Operations

Anatomy of data node failures in Elasticsearch p. 2

In the previous article from the series about Elasticsearch clustering, we discussed the structure of data nodes responsible for storing the indices and indexed documents. Today we are going to use this knowledge to understand, what happens during the data node failures and planned restarts. We will also talk about possible mistakes that may lead to a data loss during restarts.

tl;dr;

Elasticsearch treats node disappearance as a failure by default, and takes costly repair actions. To perform a planned node restart, you need to follow the procedure from the documentation.

Case 1: data node failure

Let’s begin with a typical failure, where one of the data nodes suddenly disappears. This is the classic situation which Elasticsearch was designed for. In the example, let’s say that we have:

4 data nodes
1 index with 3 shards, and each shard with 2 extra replicas

This is the illustration of the initial state before the data node failure:

Initial state before data node failure: index on 4 data nodes — Initial state (bold = primary shard)

Let’s now say that node A crashes and disappears from the cluster. Elasticsearch responds with promoting a new primary shard A out of the remaining replicas. Then, it waits for 1 minute by default, before executing any further steps. This is to prevent costly recovery actions for short, transient failures, such as network issues. We can configure the wait time with index.unassigned.node_left.delayed_timeout cluster setting).

Illustration: promoting shard A' on node D to primary shard — Step 1: promote new primary shard A and wait

One minute passes, but node A does not join the cluster. Now Elasticsearch can start the actual recovery process. The first thing is allocating new replica shards to replace the lost ones. We remember that two copies of the same shard cannot land on the same node. Fortunately, we have enough data nodes in our cluster to continue. Note that the recovery itself can take a while for large shards:

Illustration: shard A and B' from the failed node A are re-allocated on nodes B and D. — Step 2: replacing the lost replica shards (example allocation)
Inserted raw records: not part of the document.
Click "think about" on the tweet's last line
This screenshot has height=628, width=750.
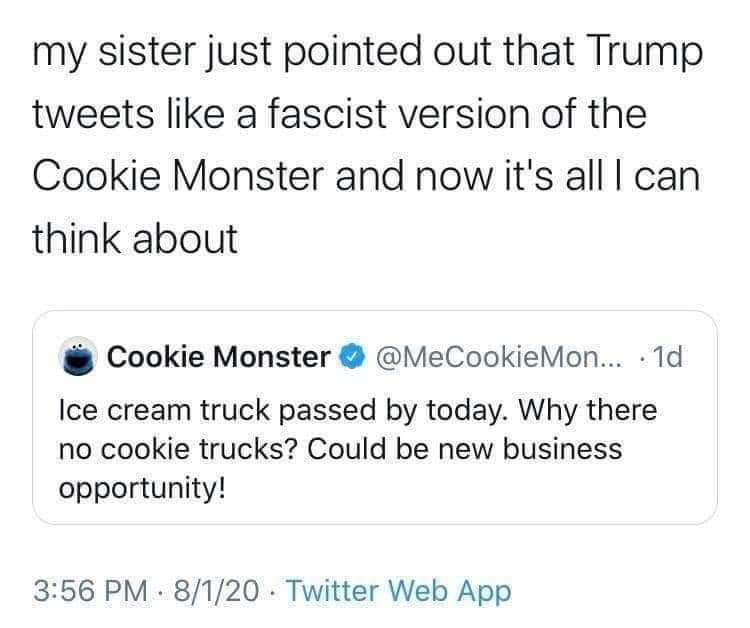point(135,239)
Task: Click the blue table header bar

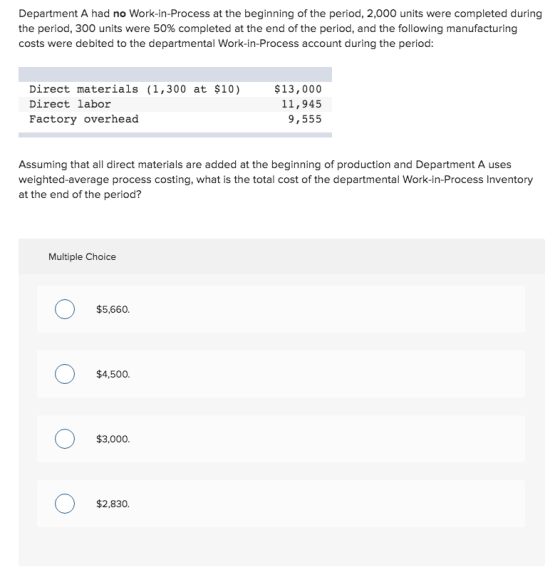Action: [x=175, y=74]
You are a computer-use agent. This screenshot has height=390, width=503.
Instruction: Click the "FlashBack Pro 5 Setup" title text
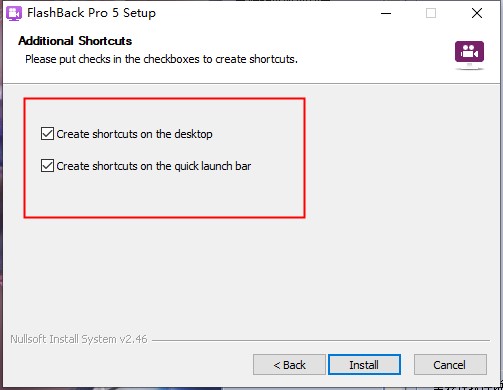(x=91, y=13)
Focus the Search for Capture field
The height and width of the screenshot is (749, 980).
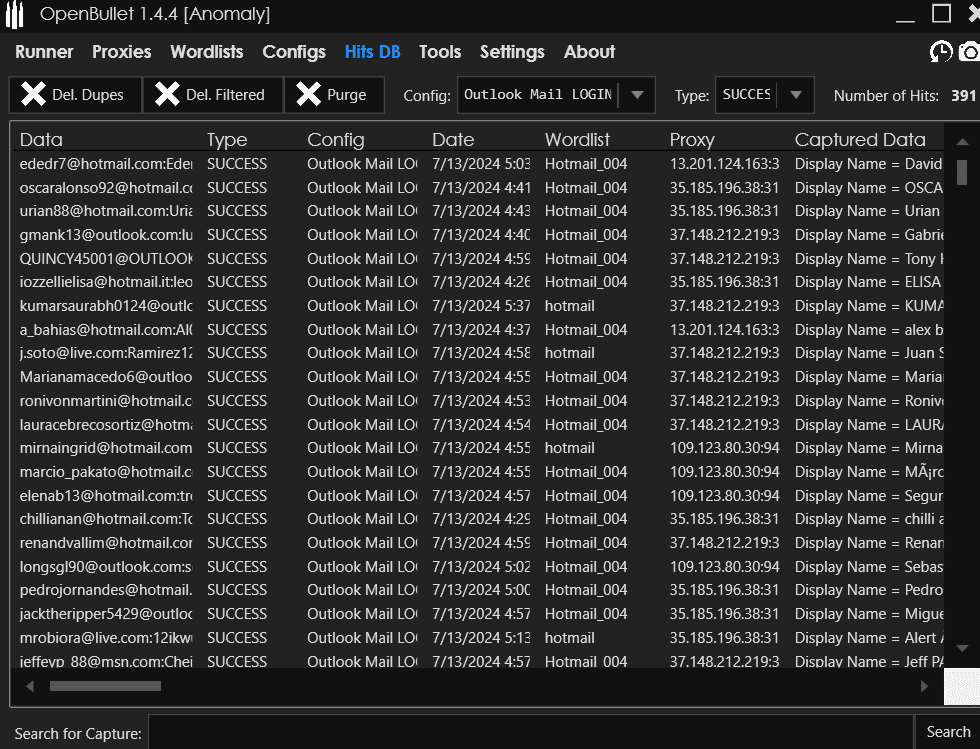click(x=530, y=732)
Eventually, a replacement node A’ joins the cluster. At this moment, the cluster is very unbalanced. Elasticsearch allows choosing one of several rebalancing strategies that can help in this case. Let’s assume that we have such a strategy in place, so that we can spread shards more evenly once an empty data node joins:

Illustration: data node A' replaces the failed node A. — Step 3: replacement node joins, but we end up with an unbalanced cluster

Illustration: moving shards C" and A" to the empty node A' to balance the cluster. — Step 4: rebalancing shards

Finally, the cluster recovery is finished. The only trace of the incident is the different arrangement of primary shards.

Case 2: data node restart

By default, Elasticsearch treats every node disappearance as a potential data node failure. What to do, if we want to make a planned restart? There is a special procedure that we need to follow – it prevents the unnecessary recovery in case that we know that the node will join back shortly. To perform a safe node restart, we need to do 3 things before doing so:

disabling shard allocation within the cluster (cluster.routing.allocation.enable = primaries),
stopping the indexing and flushing the indices,
stopping ingest and machine learning operations.
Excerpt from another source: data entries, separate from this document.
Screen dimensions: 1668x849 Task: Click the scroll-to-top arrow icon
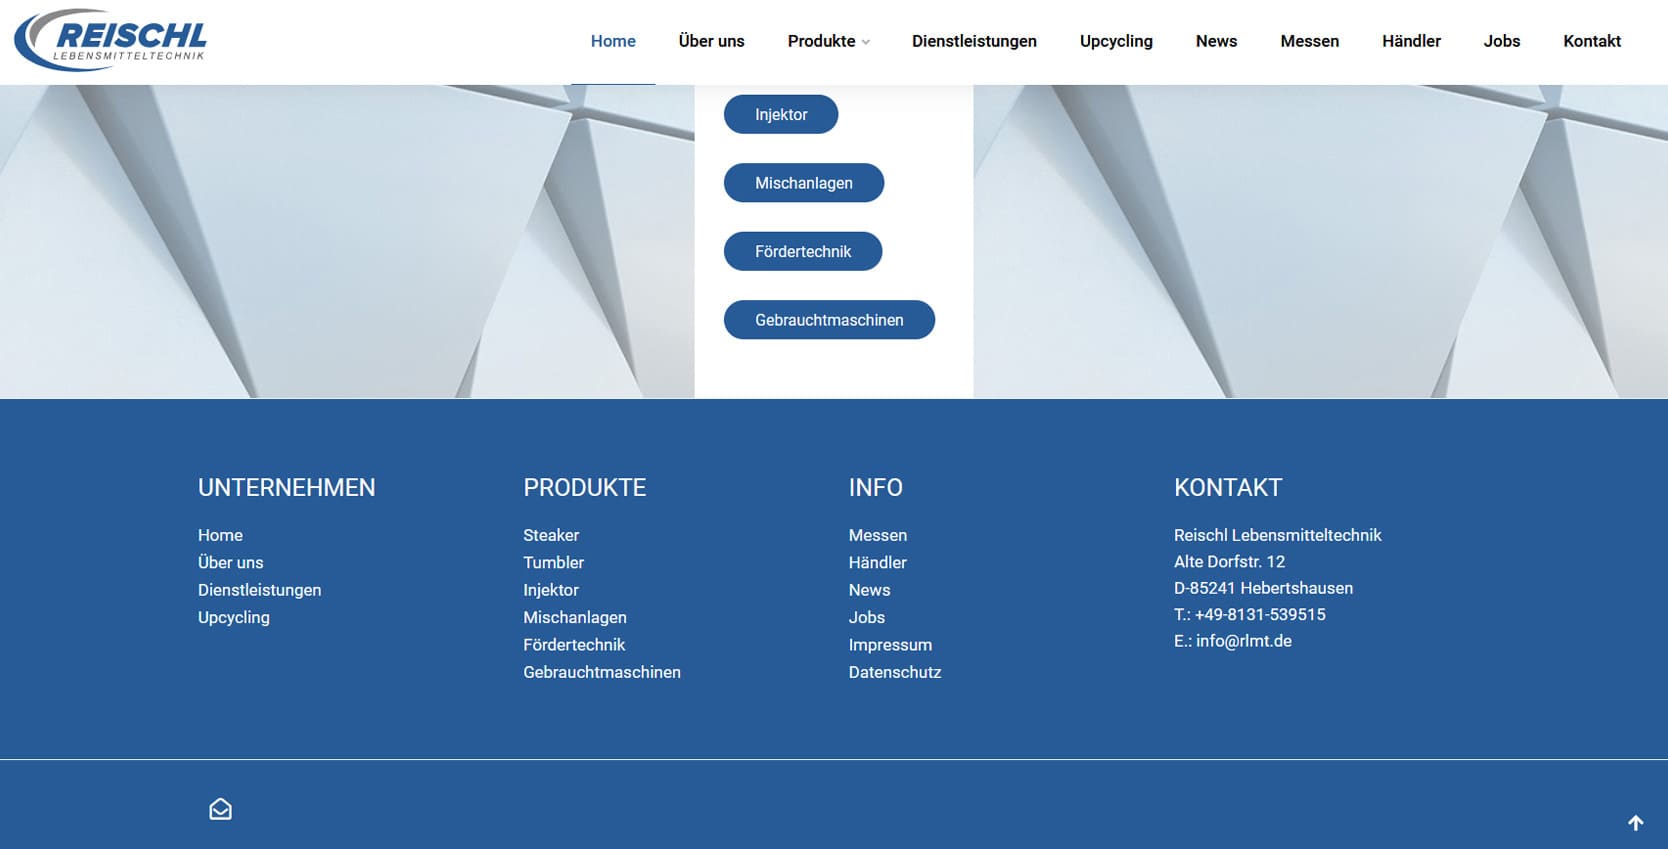pyautogui.click(x=1635, y=823)
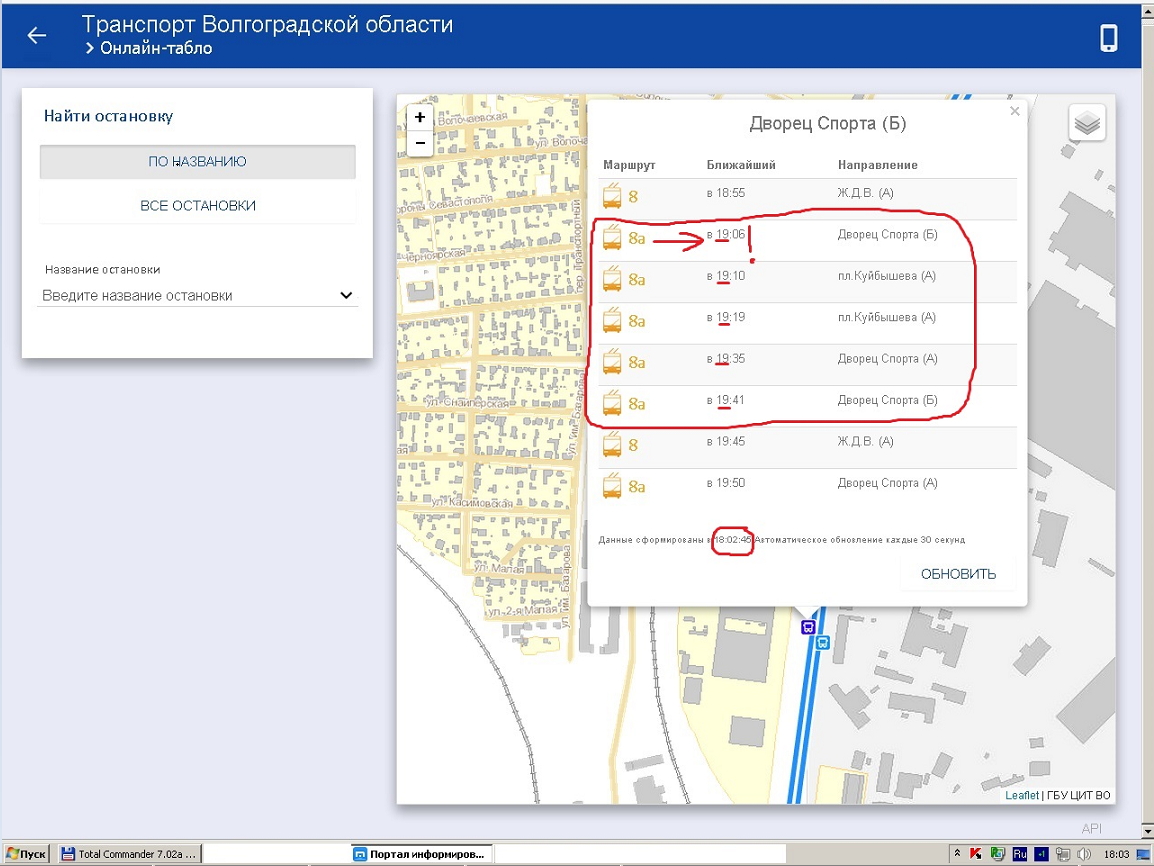Image resolution: width=1154 pixels, height=866 pixels.
Task: Zoom out on the map
Action: [x=420, y=144]
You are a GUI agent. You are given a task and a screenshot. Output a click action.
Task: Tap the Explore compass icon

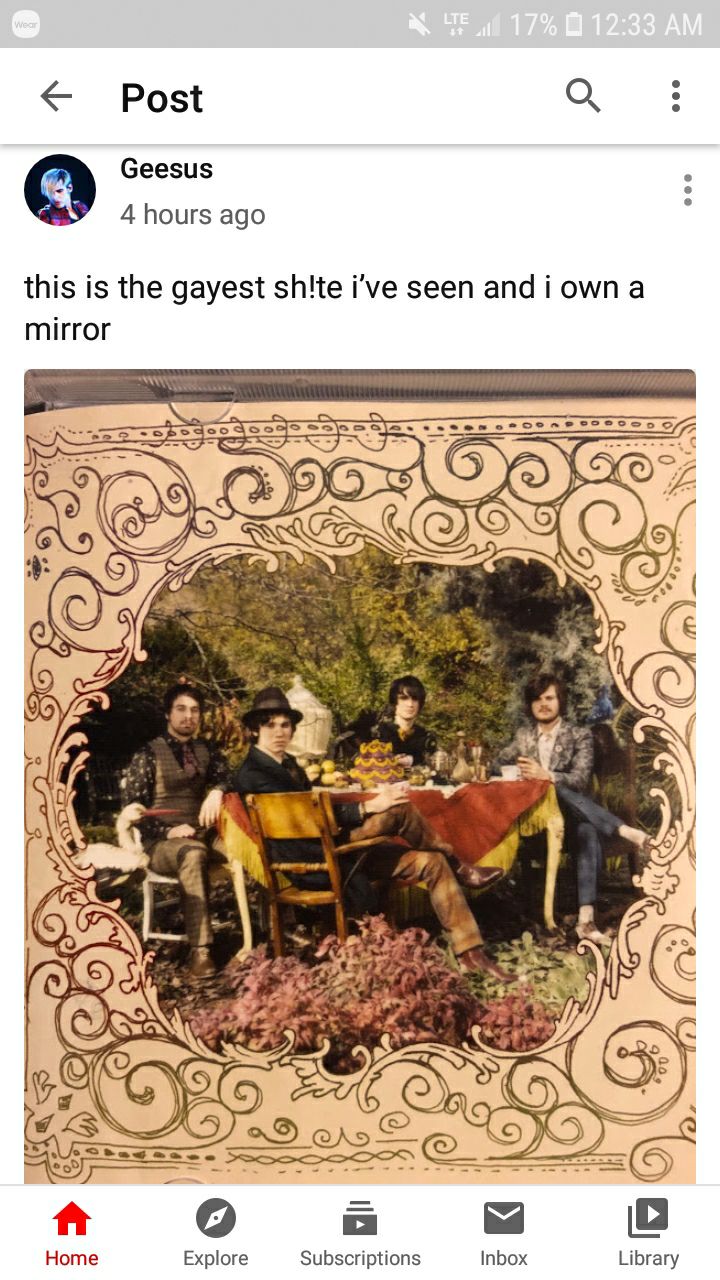pyautogui.click(x=216, y=1219)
Let’s stop for a moment at the first point. If we know that node would return in a couple of minutes, we don’t want Elasticsearch to reallocate the replicas. The cluster-level option cluster.routing.allocation.enable controls which types of shard allocation are possible. The value “primaries” permits allocating new primary shards, and making primary shard promotions (e.g. to allow creating new indices), but disables removing or creating any replicas. It is also possible to set it to “none“, but in this case an attempt to create an index in this state would turn the cluster health immediately to RED.

In short…

Do not use the “none” setting for cluster.routing.allocation.enable during restarts – it prevents creating indices and promoting new primary shards, effectively stopping the cluster.

Scenario

Let’s use 4 data nodes again. The initial state is very similar to the previous example, with one exception that the shard allocation settings are set to “primaries“:

Initial situation: an index with 3 shards, 2 replicas each, on 4 data nodes. cluster.routing.allocation.enable set to 'primaries' — Initial situation, with shard allocation settings already changed

We restart the node A. The settings permit promoting a new primary shard A to replace the missing one. However, Elasticsearch does not take any further actions this time. Especially, it does not rebuild missing replica shards on the available nodes.

Illustration of node A shutdown — Step 1: disabling node A, and promoting A’ to a primary shard

After a moment, the node 1 goes back online. The replicas cannot join yet due to the shard allocation settings.

Illustration of node A joining back the cluster after restart — Step 2: node A joins back the cluster

Eventually, we change the shard allocation settings back to “all”. The replicas join the cluster, their state is synchronized, and the cluster is in GREEN state again. The only trace of the restart may be the different arrangement of primary shards.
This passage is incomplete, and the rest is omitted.